• Exercise directions
For the entries below, the result should be an exact transcription of the lines from the one with "Request Call Back (1432, 80)" up to and including the one with "[Whatsapp] (1336, 1584)", and only those.

• Dataset entries

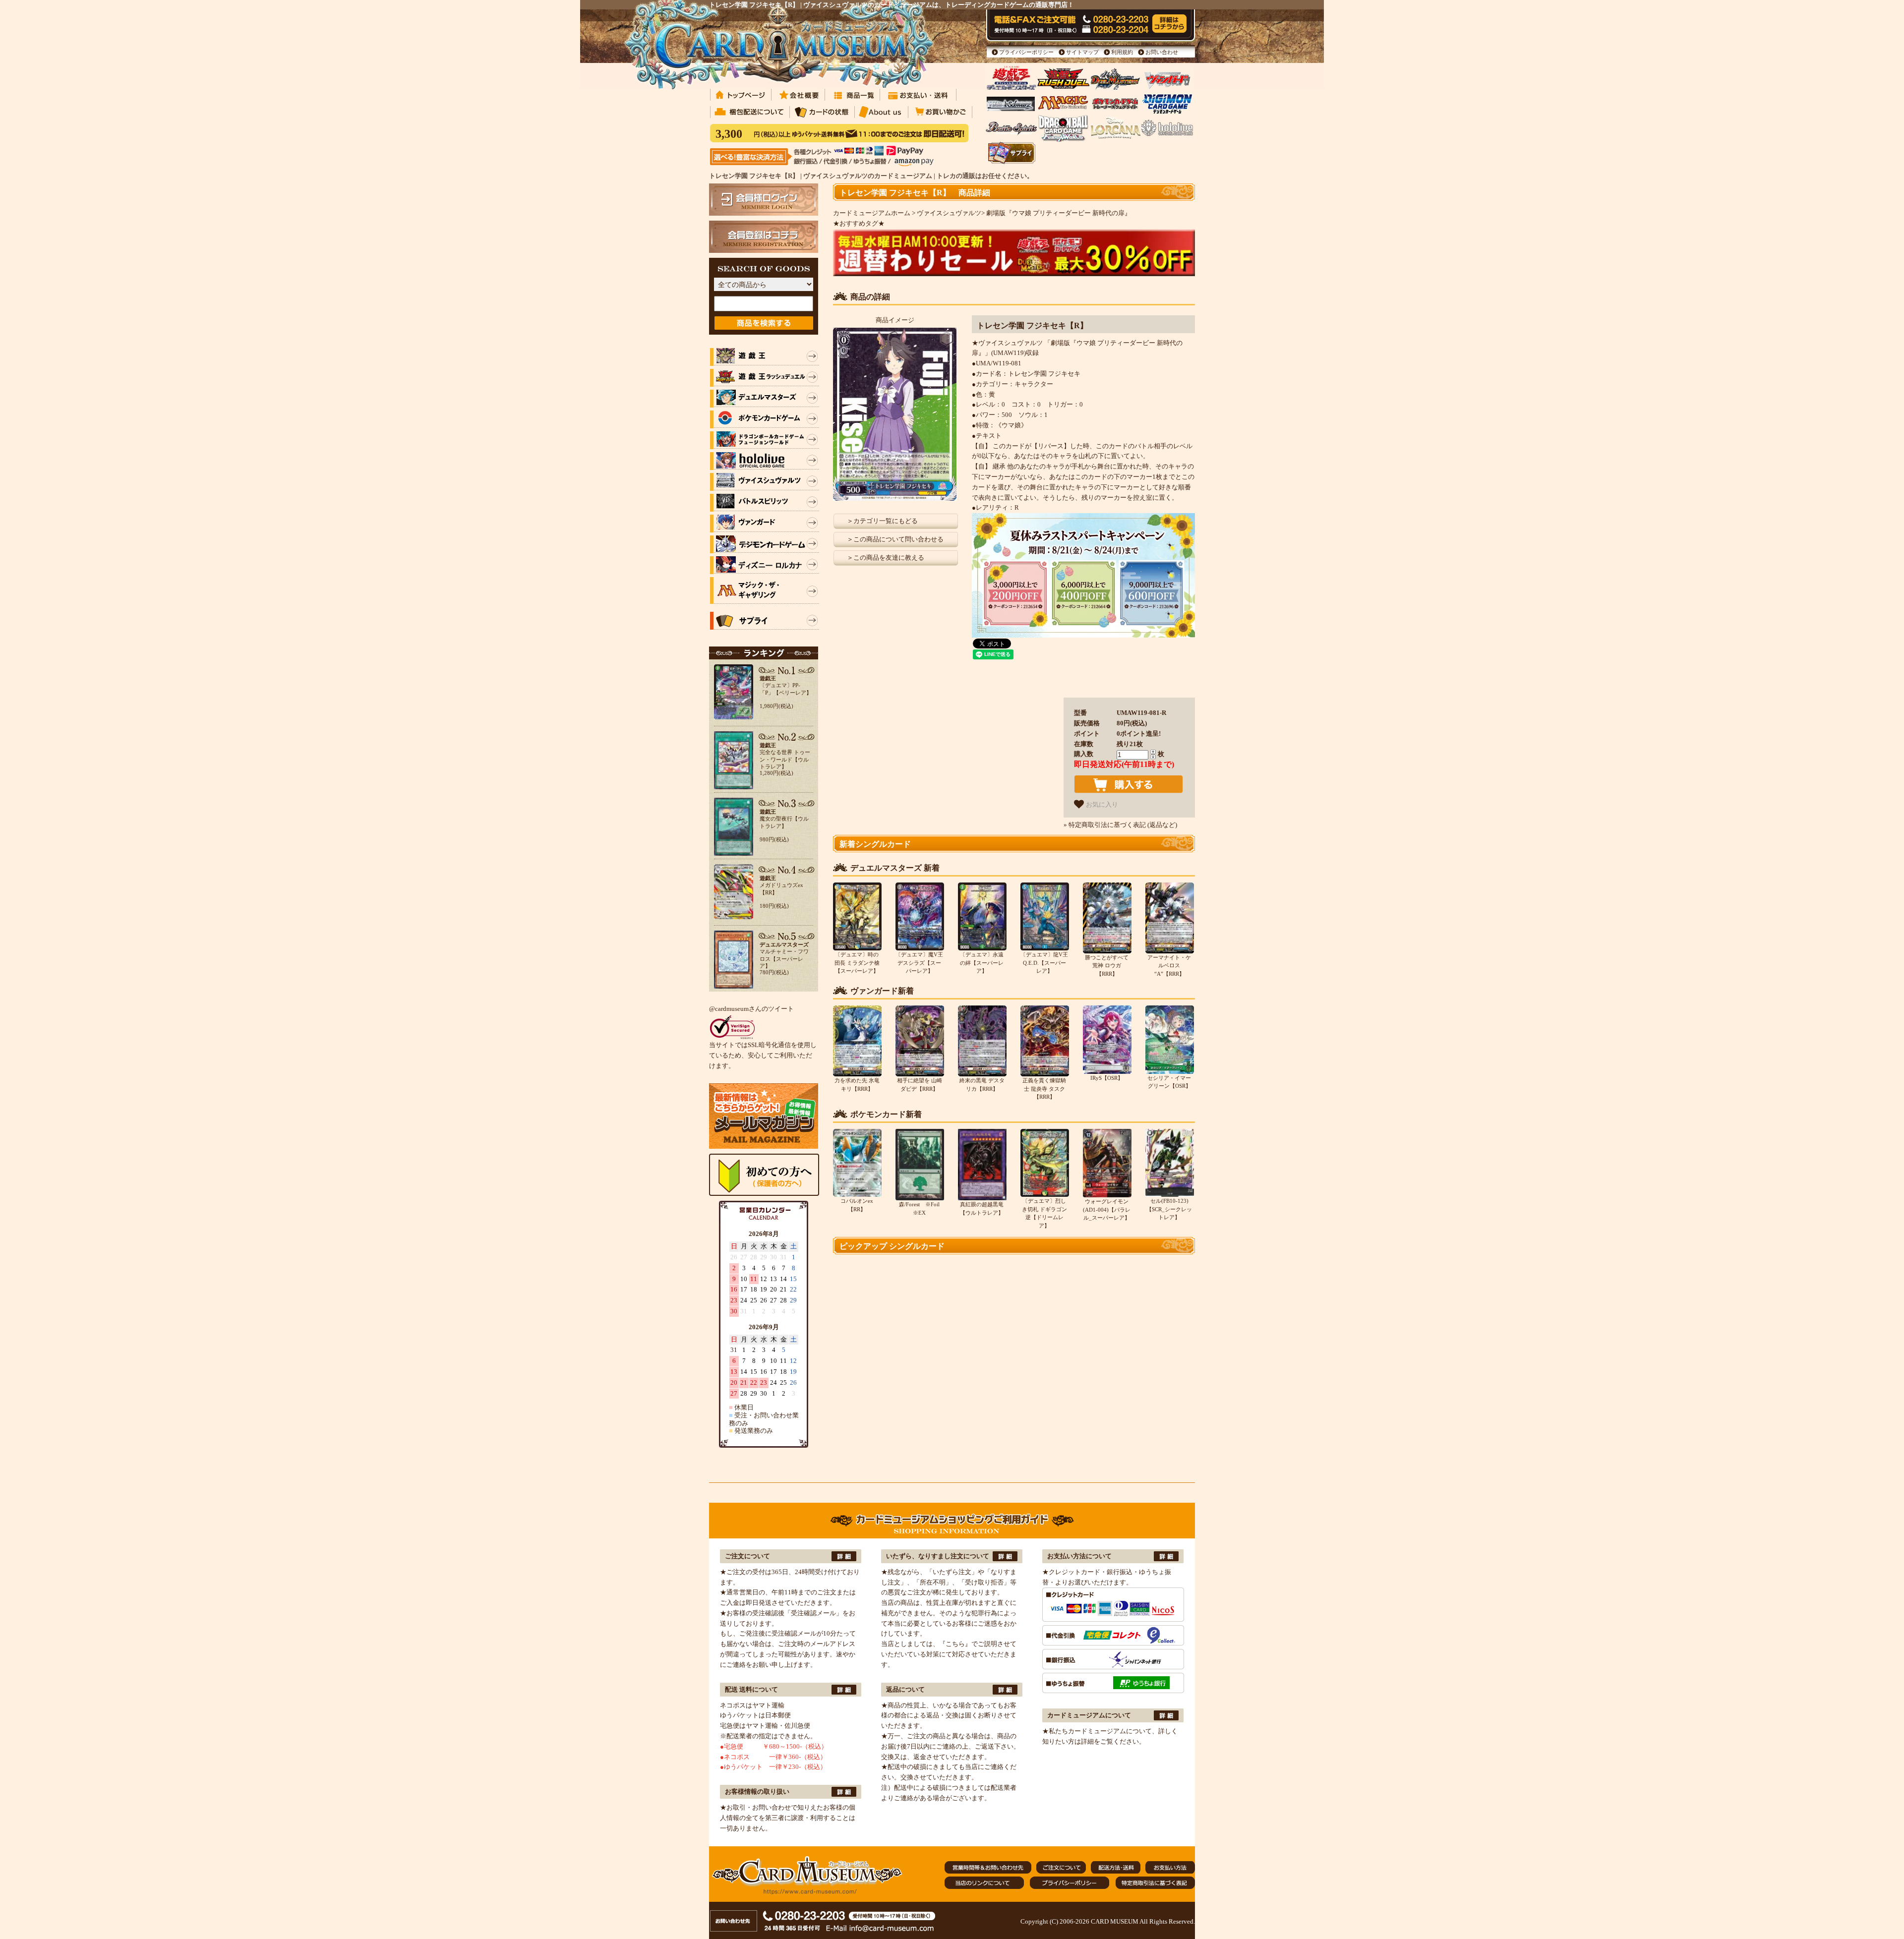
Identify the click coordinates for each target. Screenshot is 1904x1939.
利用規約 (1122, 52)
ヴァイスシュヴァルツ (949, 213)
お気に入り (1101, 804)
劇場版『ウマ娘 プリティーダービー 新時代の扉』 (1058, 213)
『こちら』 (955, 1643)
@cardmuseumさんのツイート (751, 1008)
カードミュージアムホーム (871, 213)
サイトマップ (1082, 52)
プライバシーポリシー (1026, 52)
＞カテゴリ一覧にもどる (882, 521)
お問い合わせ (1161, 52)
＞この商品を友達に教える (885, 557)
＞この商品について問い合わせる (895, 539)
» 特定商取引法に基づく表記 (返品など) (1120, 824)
--
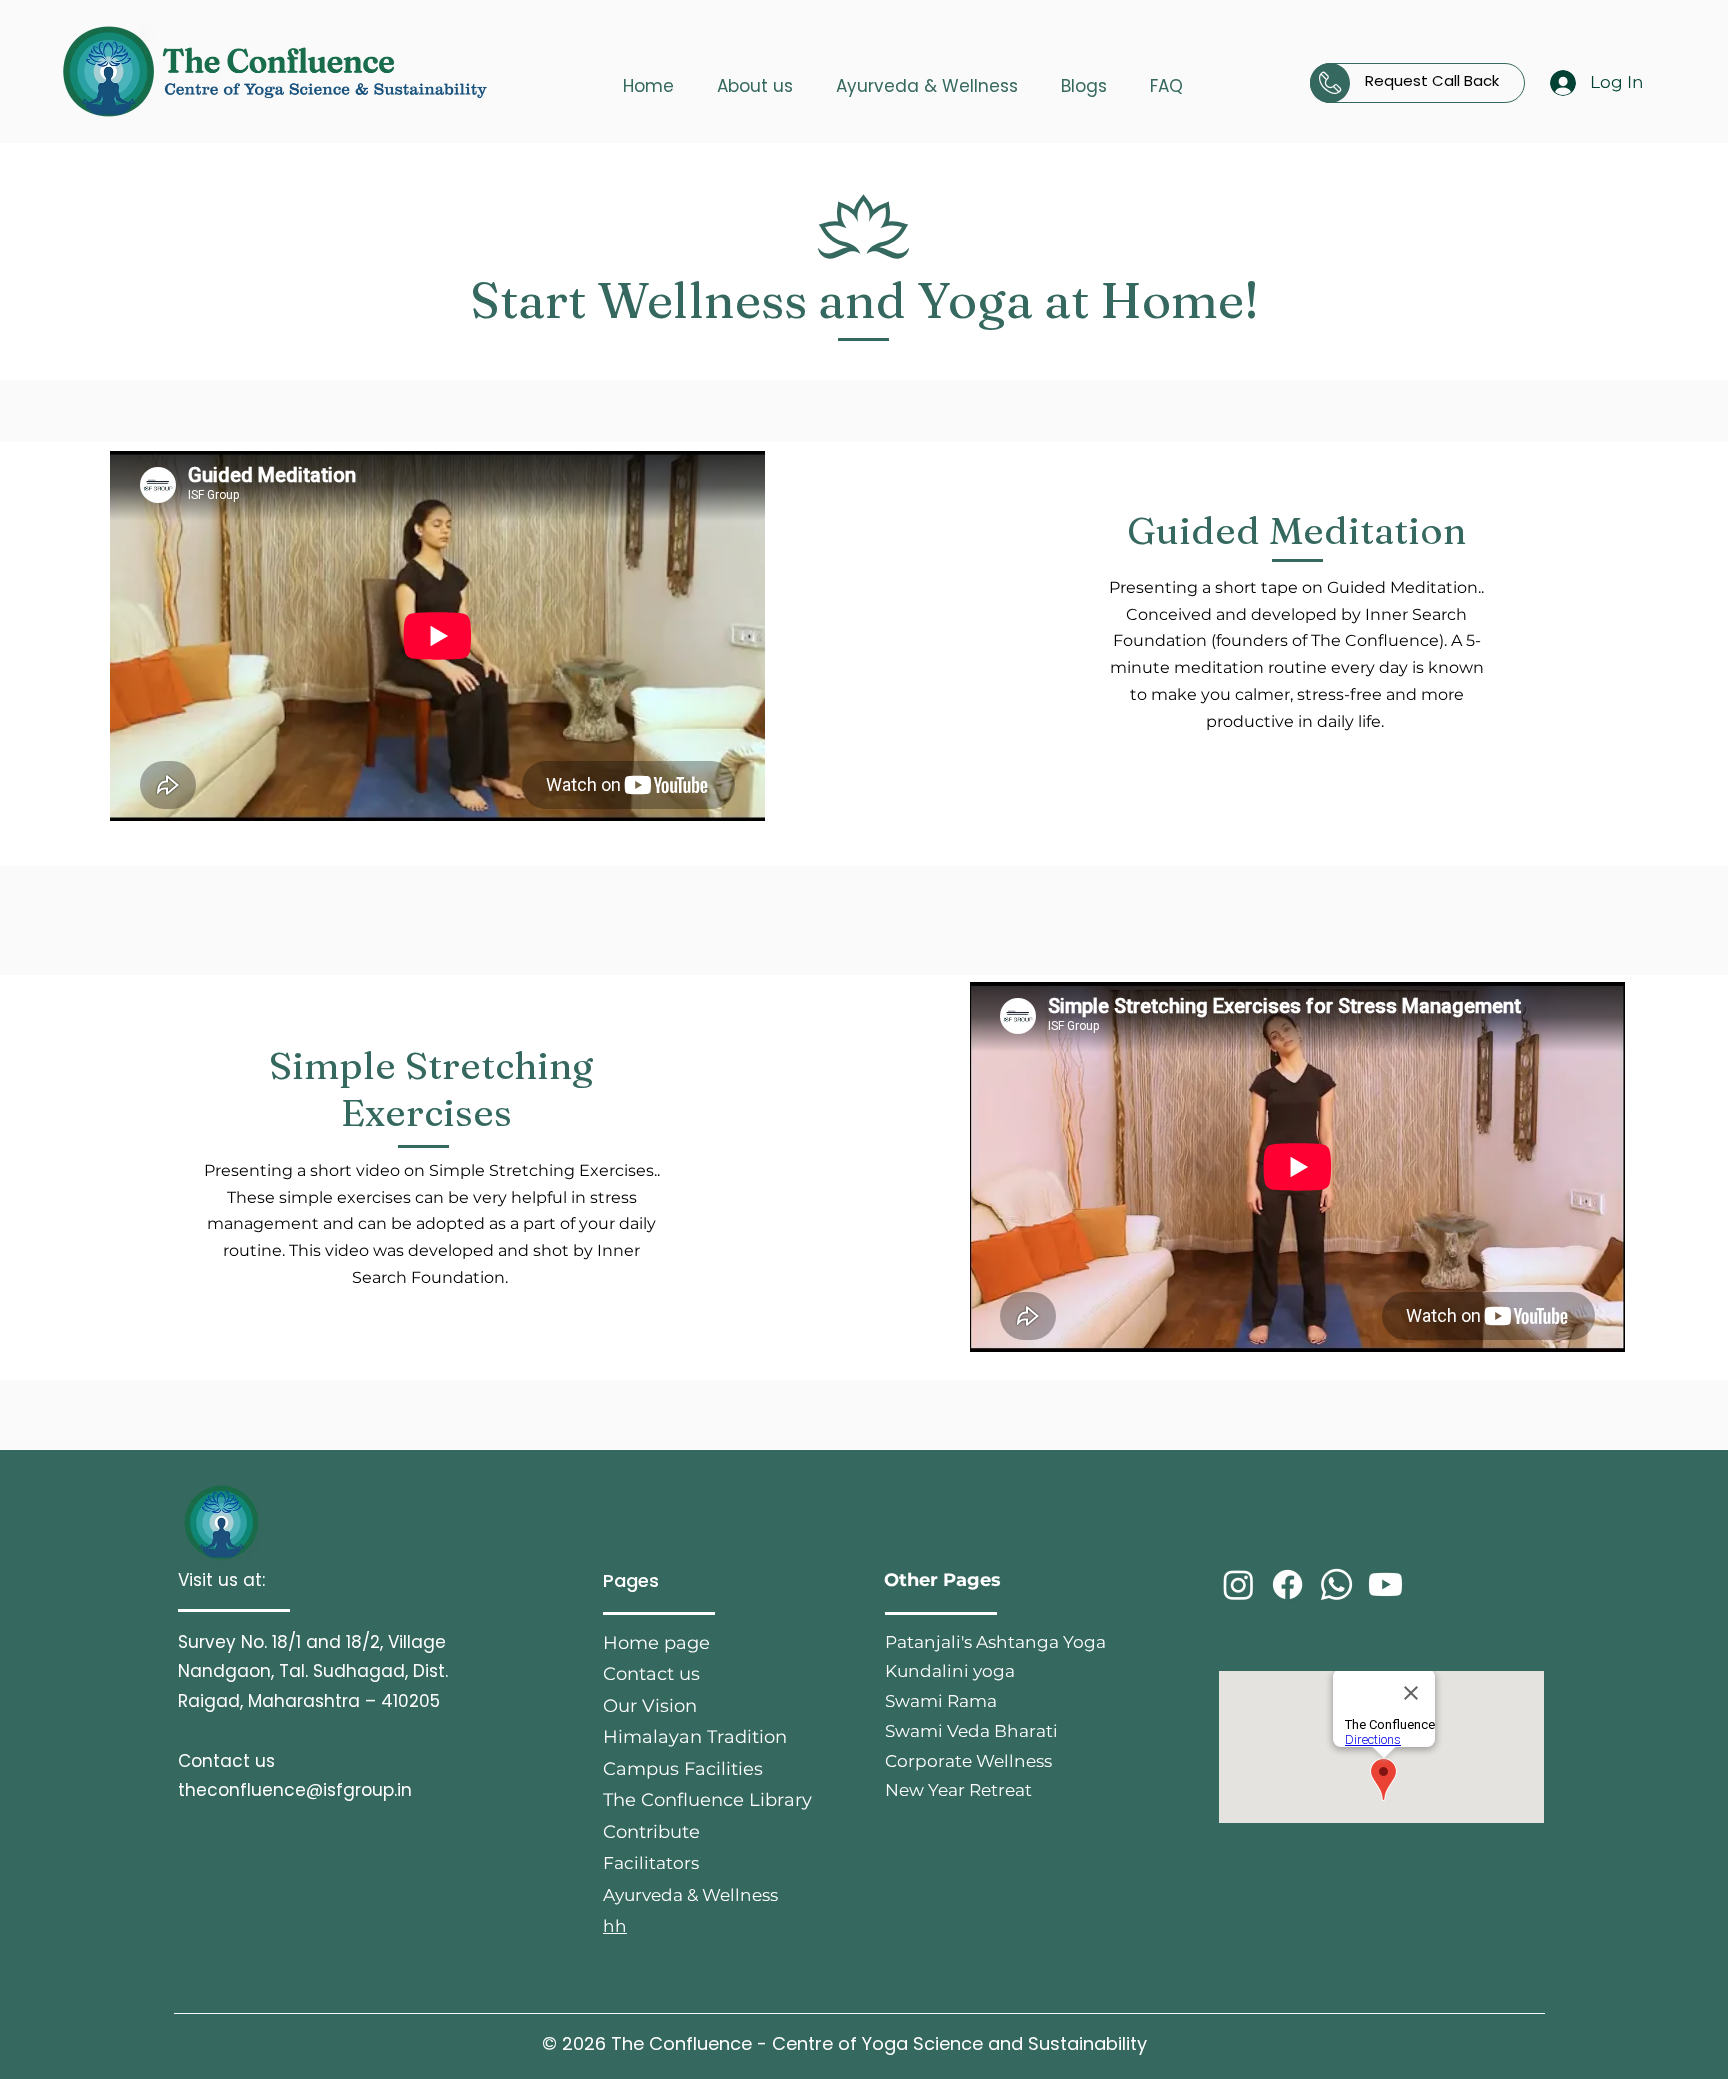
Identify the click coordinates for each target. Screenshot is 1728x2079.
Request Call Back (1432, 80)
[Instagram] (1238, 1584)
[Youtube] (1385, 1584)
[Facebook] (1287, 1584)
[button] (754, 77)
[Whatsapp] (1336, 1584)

• Solution to this task
Request Call Back (1432, 80)
[Instagram] (1238, 1584)
[Youtube] (1385, 1584)
[Facebook] (1287, 1584)
[button] (754, 77)
[Whatsapp] (1336, 1584)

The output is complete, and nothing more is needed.